PROBLEM: Render the stretch from the line containing "Task: Click the GT 710 Memory Specs heading" through the end of the entries as a Markdown table with the columns Row and Entry line, skipping any blank lines. Leave the pictures out of the table.
--
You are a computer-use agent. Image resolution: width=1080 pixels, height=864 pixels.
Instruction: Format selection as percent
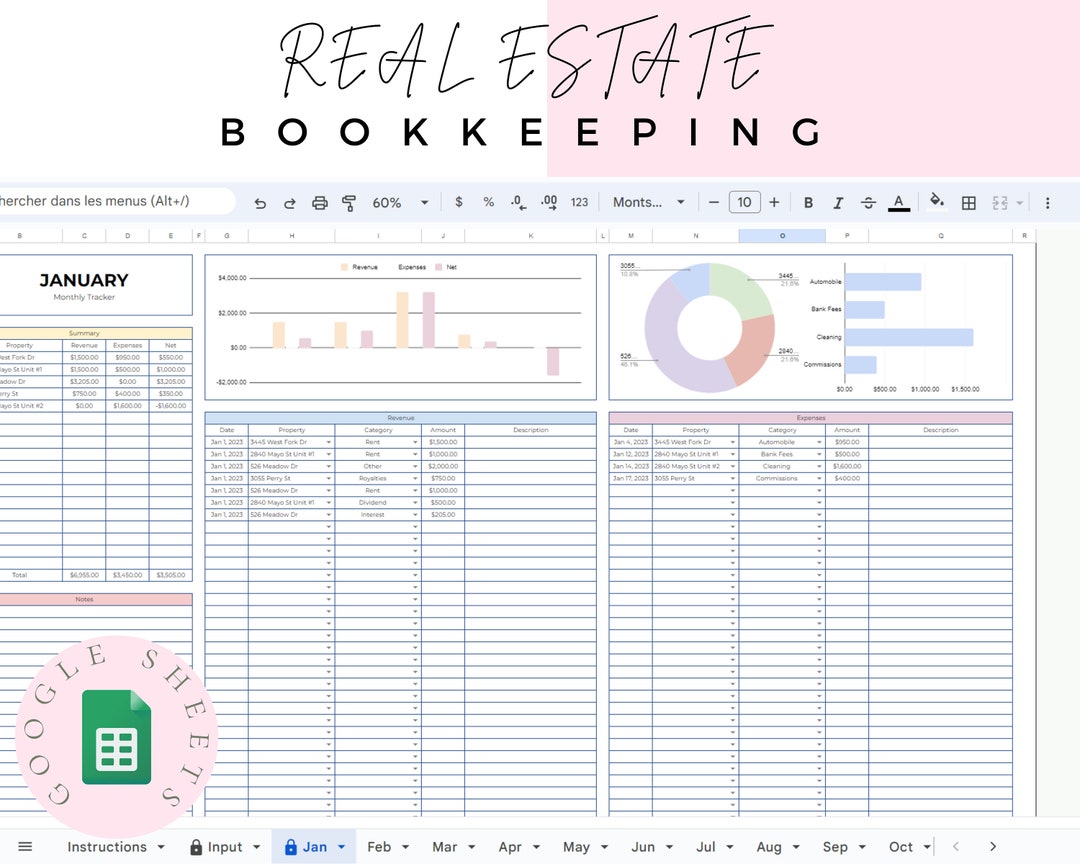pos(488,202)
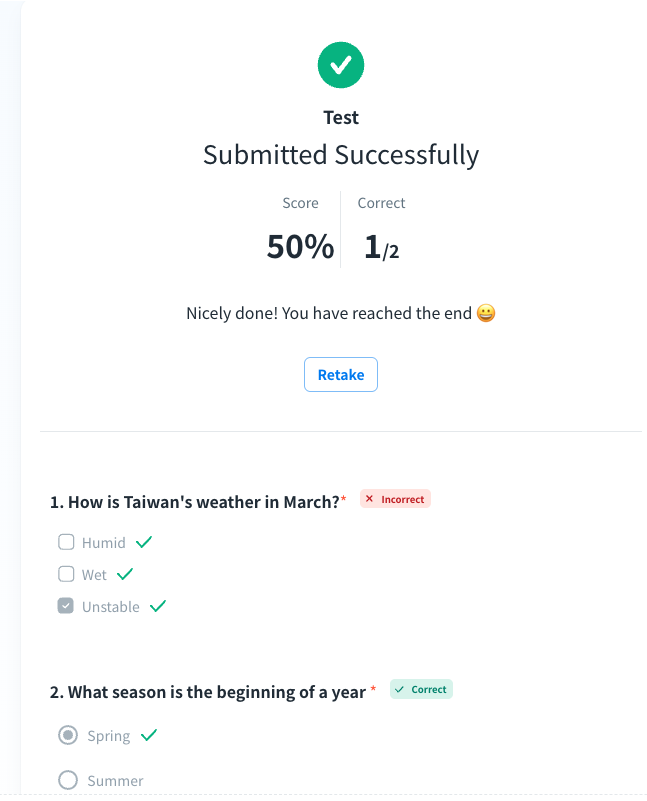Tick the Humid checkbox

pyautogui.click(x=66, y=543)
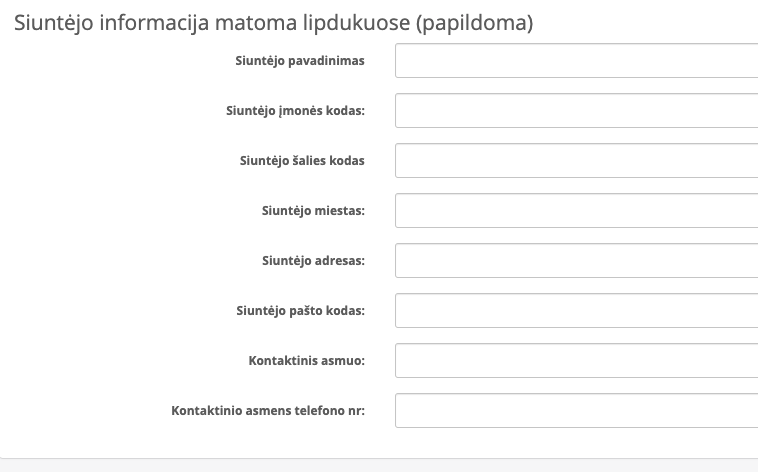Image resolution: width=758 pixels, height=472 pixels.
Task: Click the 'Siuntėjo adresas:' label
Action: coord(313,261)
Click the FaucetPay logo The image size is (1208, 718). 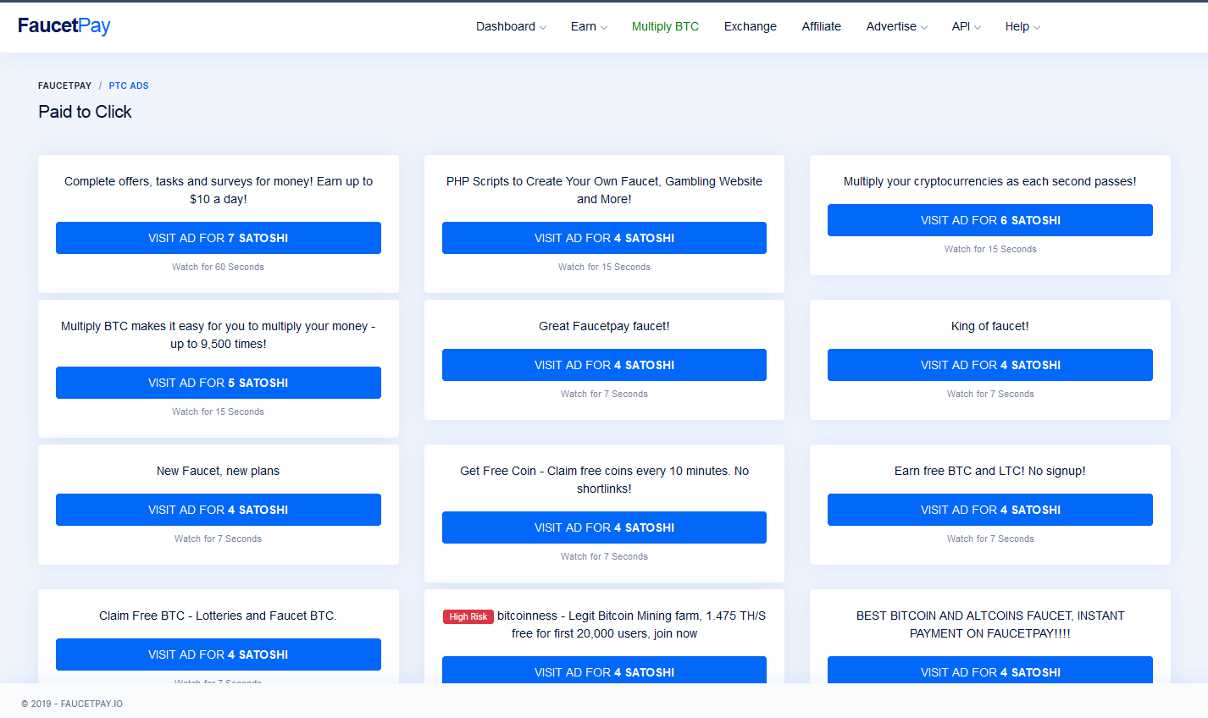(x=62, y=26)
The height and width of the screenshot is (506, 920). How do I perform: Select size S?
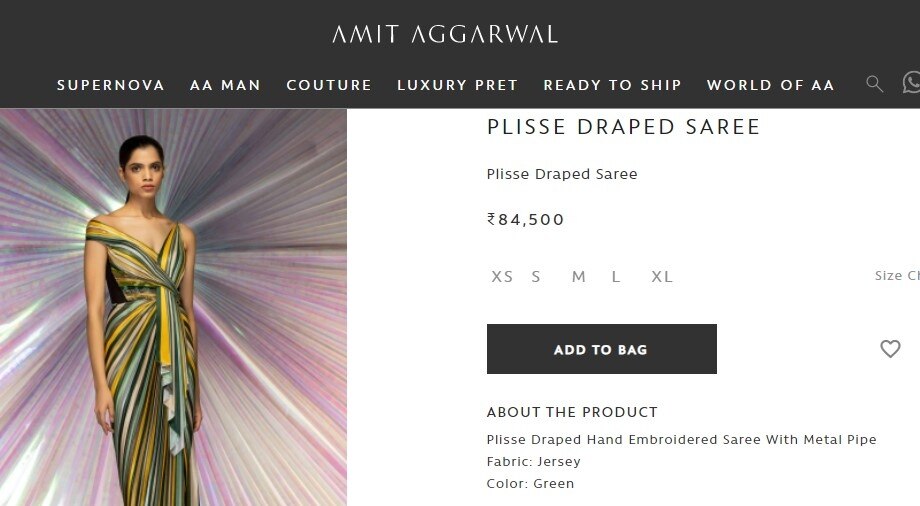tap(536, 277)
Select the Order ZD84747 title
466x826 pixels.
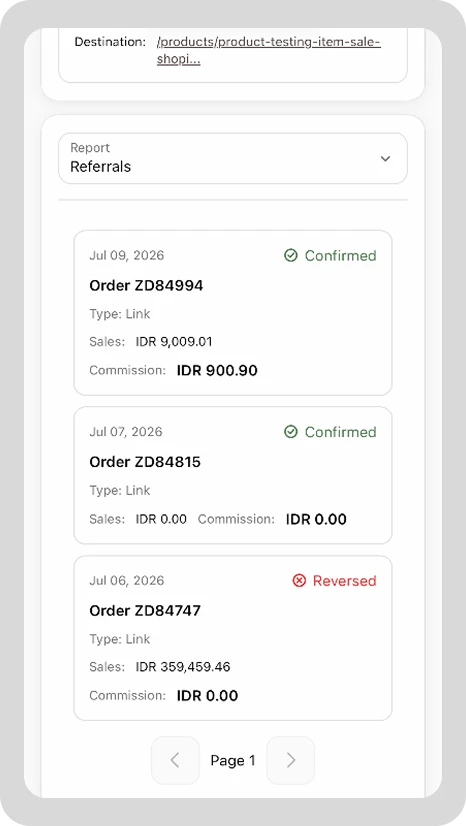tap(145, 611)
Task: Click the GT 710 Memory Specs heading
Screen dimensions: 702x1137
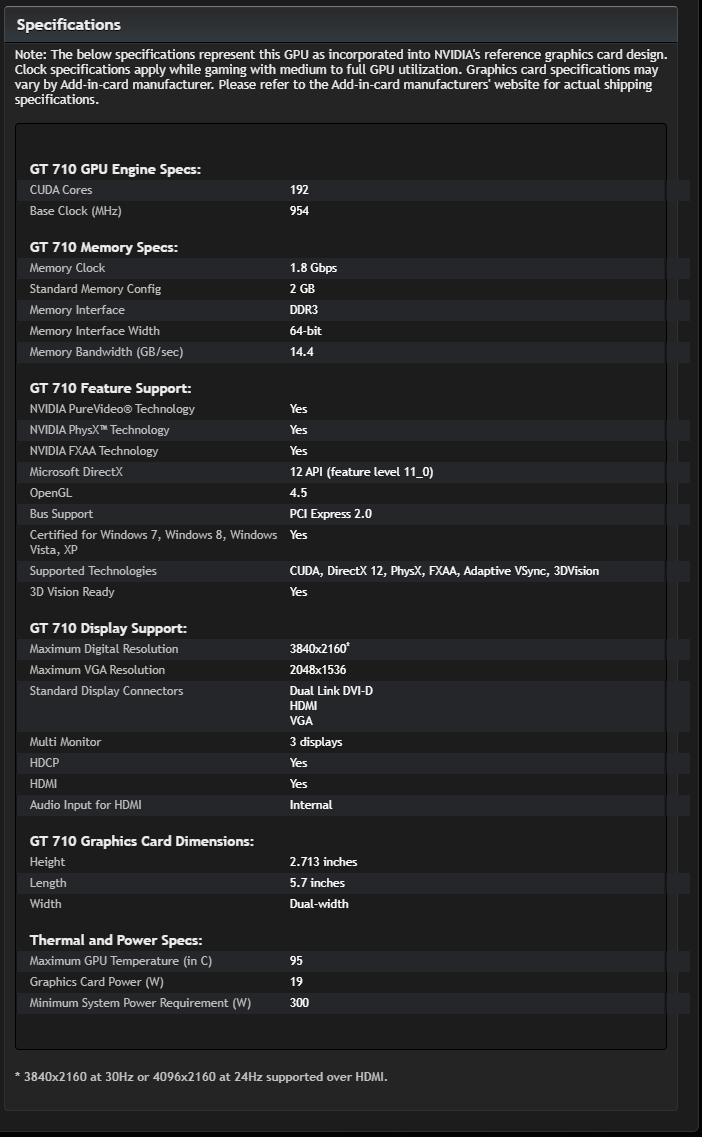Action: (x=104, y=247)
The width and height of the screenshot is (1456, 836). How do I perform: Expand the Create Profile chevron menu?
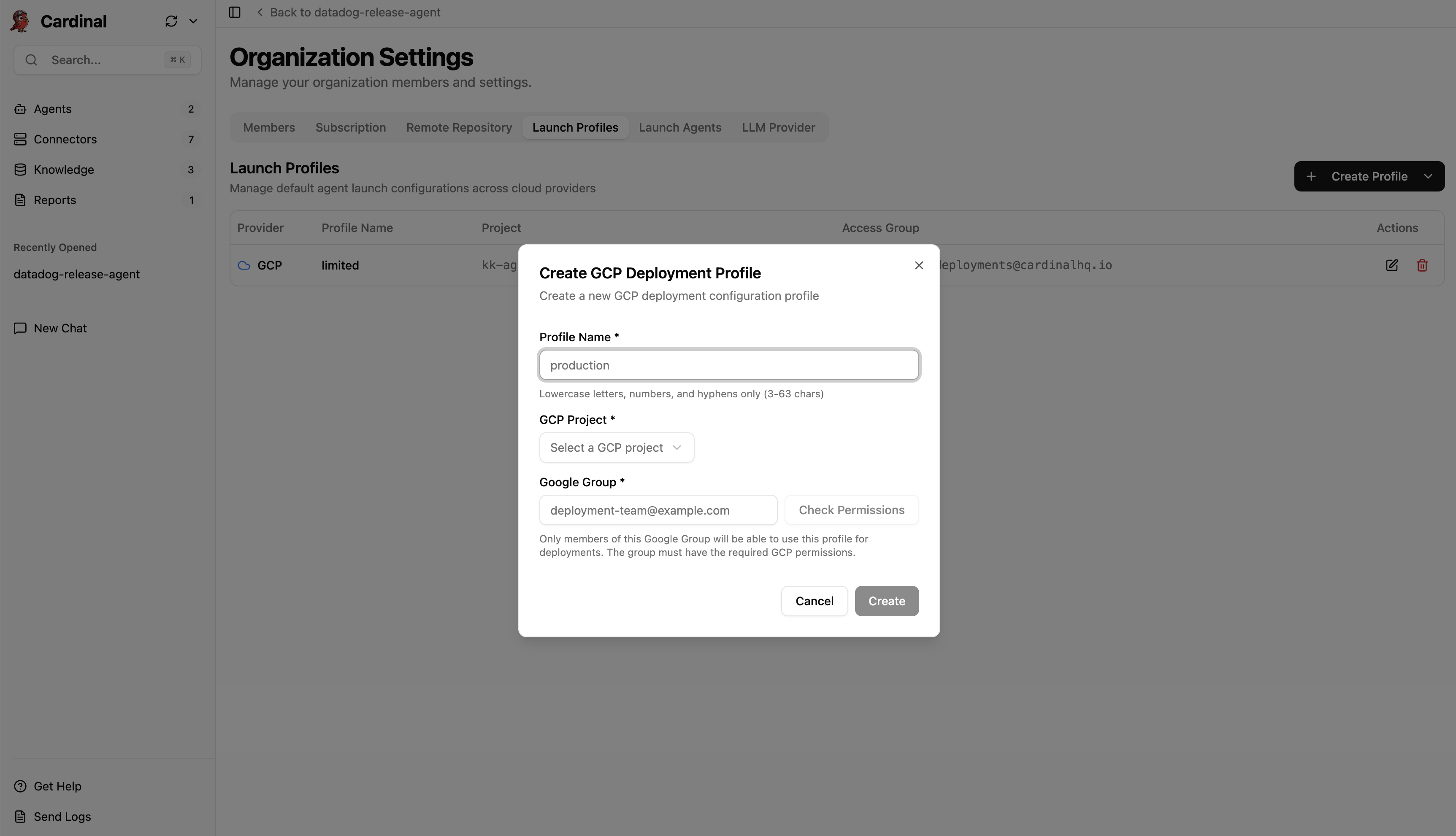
--
TASK SOLUTION:
| Row | Entry line |
|---|---|
| 1 | Task: Click the GT 710 Memory Specs heading |
| 2 | Screen dimensions: 702x1137 |
| 3 | Action: (x=104, y=247) |
| 4 | The width and height of the screenshot is (1456, 836). How do I perform: Expand the Create Profile chevron menu? |